菅義偉首相は11日、インターネットサイト「ニコニコ動画」の番組に出演し、中国の習近平国家主席が意欲を示す同国の環太平洋連携協定(TPP)参加について「(TPPの)細則に合うところでなければ(加盟)できない。大きなハードルがある」と否定的な見解を表明した。同様に加盟に前向きな韓国や台湾についても「戦略的に対応する」と述べ、慎重に検討する考えを示した。
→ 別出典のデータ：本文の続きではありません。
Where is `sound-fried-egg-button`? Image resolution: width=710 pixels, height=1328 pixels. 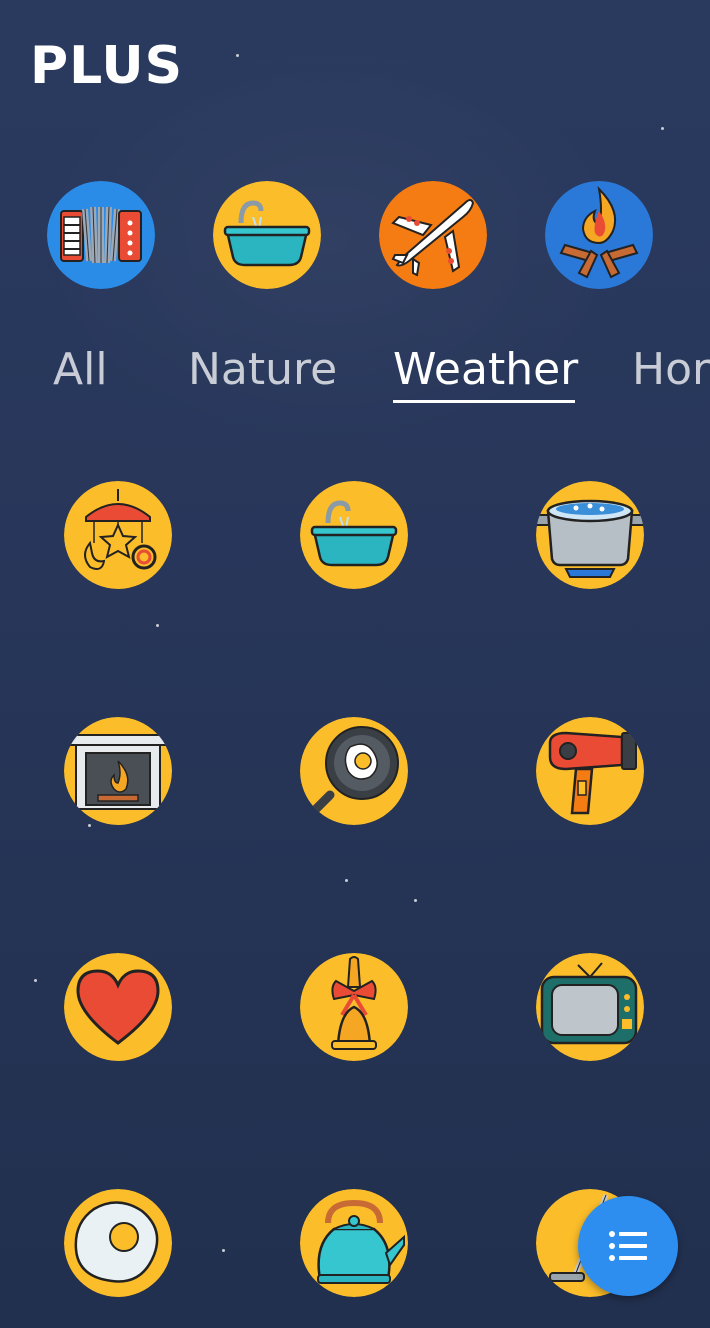
sound-fried-egg-button is located at coordinates (118, 1243).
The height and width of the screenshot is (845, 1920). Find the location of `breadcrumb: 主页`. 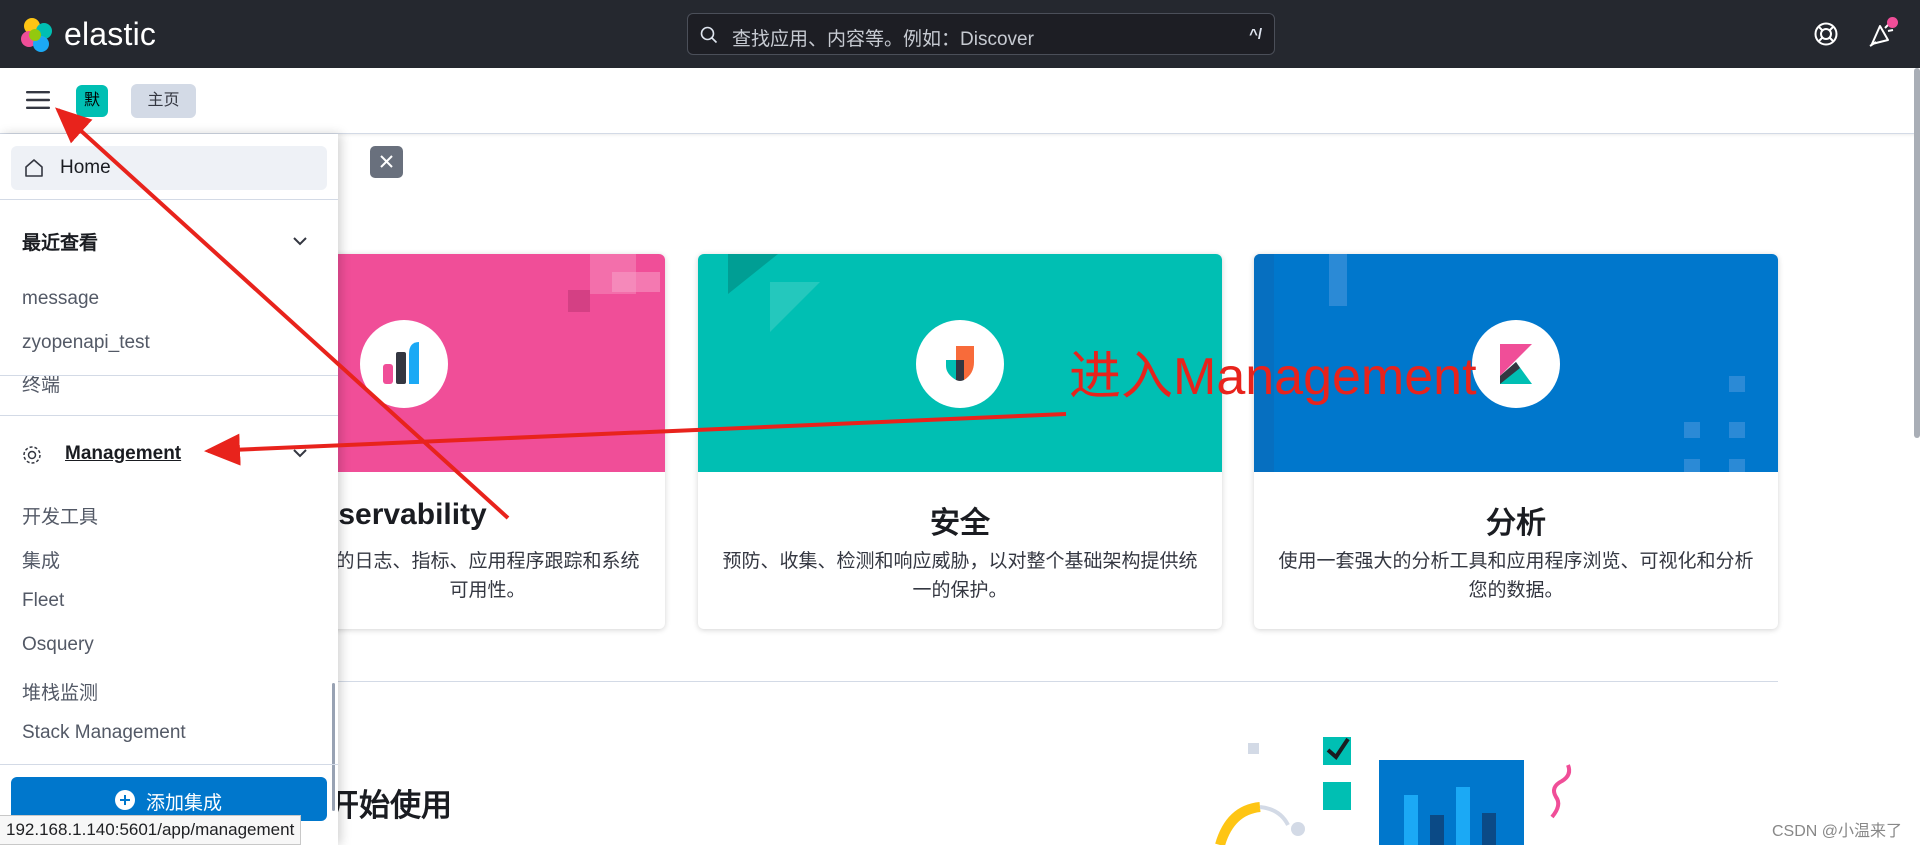

breadcrumb: 主页 is located at coordinates (164, 101).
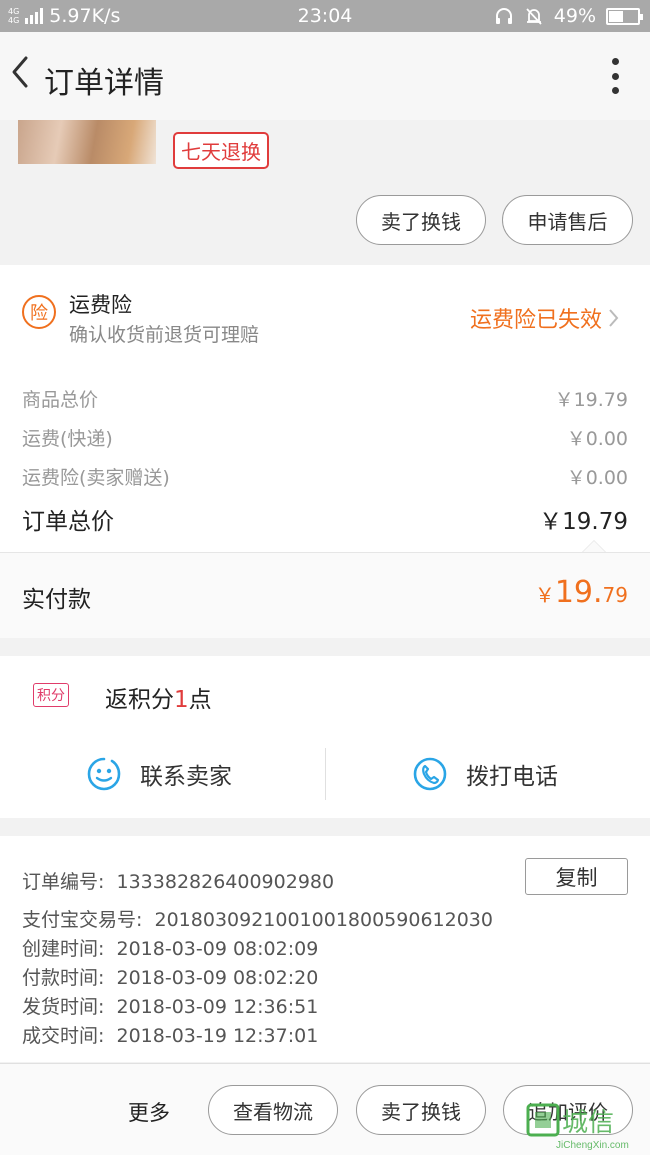  Describe the element at coordinates (104, 84) in the screenshot. I see `page-title: 订单详情` at that location.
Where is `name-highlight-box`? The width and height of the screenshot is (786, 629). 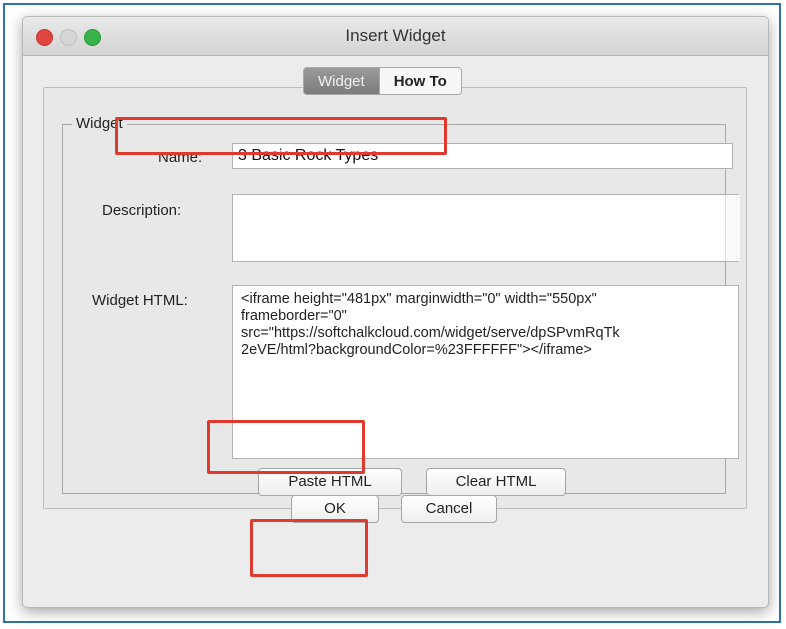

選択的夫婦別姓について、首相は世論や自民党内に賛否両論があることに言及。「時間をかけて対応していく」と述べ、議論の行方を見守る意向を明らかにした。首相は11月の国会答弁で、選択的夫婦別姓に理解を示していた過去の発言に「責任がある」と述べたが、番組では自身の立場を明確にしなかった。

沖縄県・尖閣諸島に対する中国の領有権の主張に関しては「絶対受け入れられない」と強調。米国のバイデン次期大統領が首相との初の電話会談で、対日防衛義務を定めた日米安全保障条約第5条の尖閣適用を伝えたことを「日本が何を望んでいるかよく分かっている」と高く評価した。